AutoMQ on MinIO: Cost-Effective Kafka Cluster on Self-Hosted S3-Compatible Object Storage

Introduction

MinIO is a high-performance, distributed object storage system designed for operation on standard hardware, delivering an impressive cost-performance ratio and wide applicability. Ideal for high-performance private clouds, its simple yet effective architecture ensures superior performance while providing extensive object storage capabilities. Suitable for traditional applications such as secondary storage, disaster recovery, and archiving, as well as emerging areas like machine learning, big data, private cloud, and hybrid cloud scenarios, MinIO showcases its strong adaptability and excellence.

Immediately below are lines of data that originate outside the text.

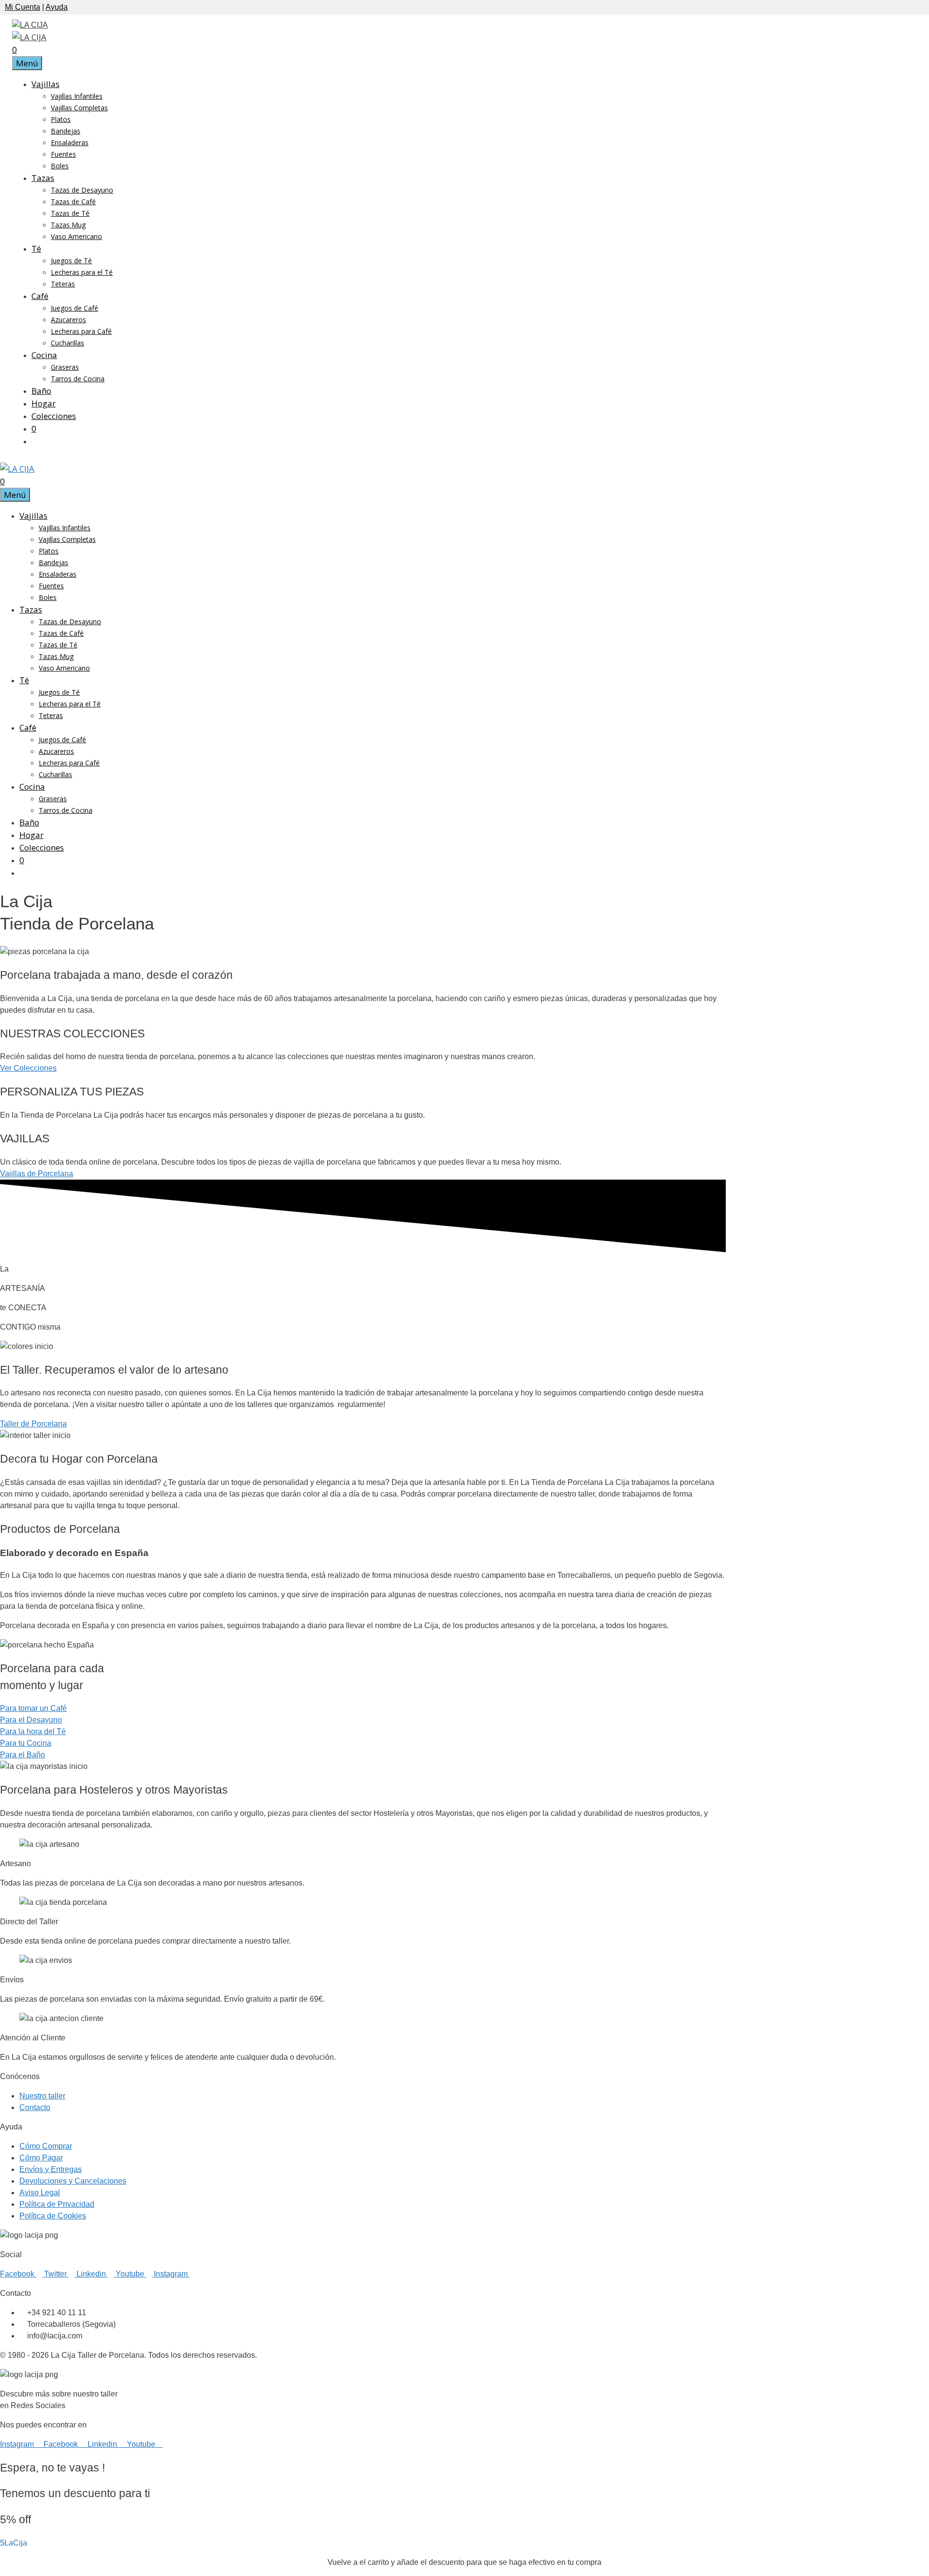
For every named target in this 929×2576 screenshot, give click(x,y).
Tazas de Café (73, 201)
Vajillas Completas (79, 107)
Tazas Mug (68, 224)
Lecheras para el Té (82, 272)
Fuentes (63, 154)
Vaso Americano (76, 236)
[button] (13, 2543)
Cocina (44, 354)
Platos (61, 119)
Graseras (65, 367)
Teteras (63, 283)
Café (39, 295)
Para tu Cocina (25, 1743)
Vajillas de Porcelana (36, 1173)
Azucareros (68, 319)
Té (36, 248)
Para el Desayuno (31, 1720)
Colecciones (53, 415)
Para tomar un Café (33, 1708)
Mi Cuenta (22, 7)
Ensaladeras (70, 142)
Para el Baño (22, 1755)
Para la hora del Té (33, 1731)
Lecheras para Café (81, 331)
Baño (41, 390)
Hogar (43, 403)
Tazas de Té (70, 213)
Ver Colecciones (28, 1068)
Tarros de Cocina (78, 378)
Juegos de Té (71, 260)
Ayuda (56, 7)
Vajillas (45, 84)
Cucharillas (67, 342)
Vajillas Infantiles (77, 96)
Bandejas (65, 130)
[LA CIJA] (29, 37)
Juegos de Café (74, 308)
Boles (60, 165)
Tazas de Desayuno (82, 190)
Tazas (42, 177)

Leveraging MinIO's full compatibility with the S3 API, you can establish an AutoMQ cluster in your private data center to create a streaming system fully compatible with Kafka but offering better cost-efficiency, ultimate scalability, and single-digit millisecond latency. This article will guide you on deploying an AutoMQ cluster in your private data center's MinIO.

Prerequisites

A functioning MinIO environment. If you have not yet set up MinIO, follow the official website guidance for installation.

Prepare five hosts for deploying the AutoMQ cluster. We recommend selecting Linux amd64 hosts equipped with 2 cores and 16GB of RAM, and preparing two virtual storage volumes. Here's an example:

Role	IP	Node ID	System volume	Data volume
CONTROLLER	192.168.0.1	0	EBS 20GB	EBS 20GB
CONTROLLER	192.168.0.2	1	EBS 20GB	EBS 20GB
CONTROLLER	192.168.0.3	2	EBS 20GB	EBS 20GB
BROKER	192.168.0.4	3	EBS 20GB	EBS 20GB
BROKER	192.168.0.5	4	EBS 20GB	EBS 20GB

Tips:
Ensure these machines are located within the same subnet and have the capability to communicate with each other.
In non-production settings, it's possible to deploy only one Controller, which will also act as a Broker by default.

Download the latest official binary installation package from AutoMQ Github Releases to install AutoMQ.
Create two custom-named object storage buckets on MinIO, called automq-data and automq-ops.
1. Configure the AWS CLI with the necessary Access Key and Secret Key by setting environment variables.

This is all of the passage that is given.